Assignment:
Pull out every line from the line containing "Instruction: Open the" through the end of the material, both ends included, and reproduce it exactly. Keep pictures out.

- Opening Delimiter -

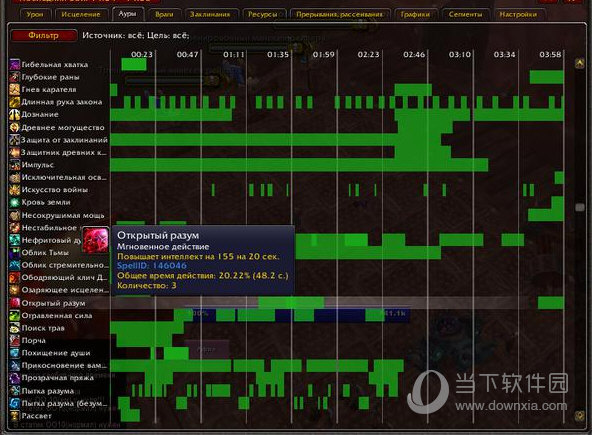Click the Рассвет aura icon
Viewport: 592px width, 435px height.
pyautogui.click(x=14, y=416)
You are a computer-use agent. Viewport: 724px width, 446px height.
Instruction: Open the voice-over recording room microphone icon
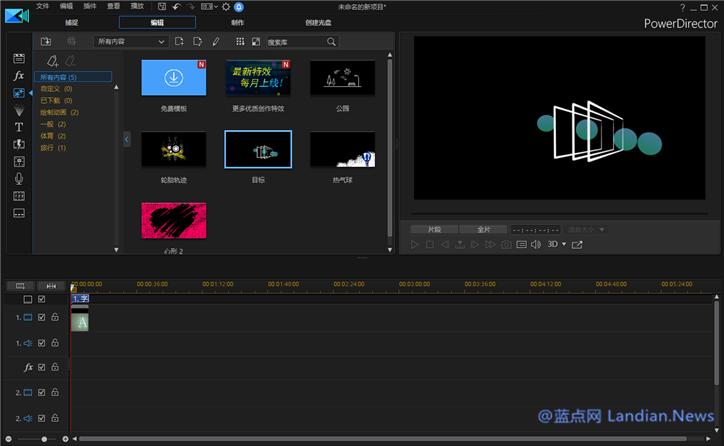[x=18, y=178]
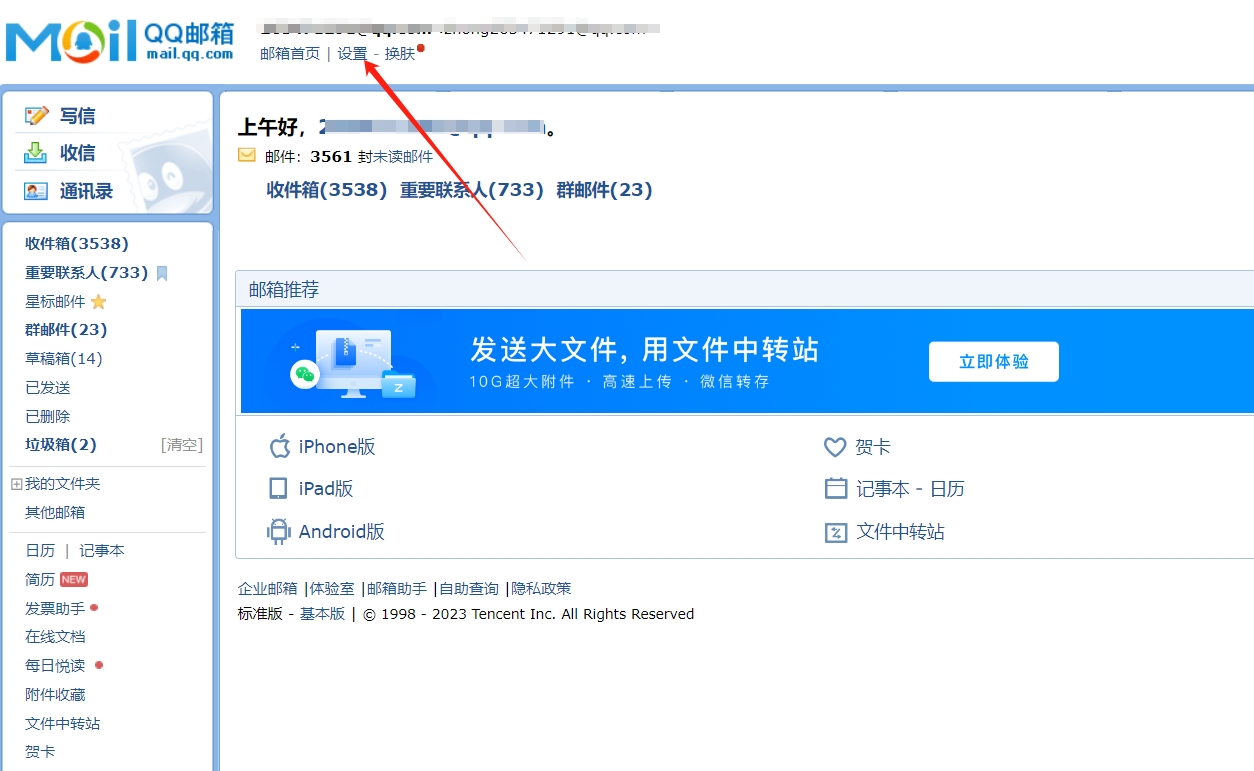
Task: Click 清空 to empty the 垃圾箱
Action: [x=182, y=444]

- Closing Delimiter -

Answer:
Instruction: Open the voice-over recording room microphone icon
[x=18, y=178]
Task: Click 清空 to empty the 垃圾箱
Action: [x=182, y=444]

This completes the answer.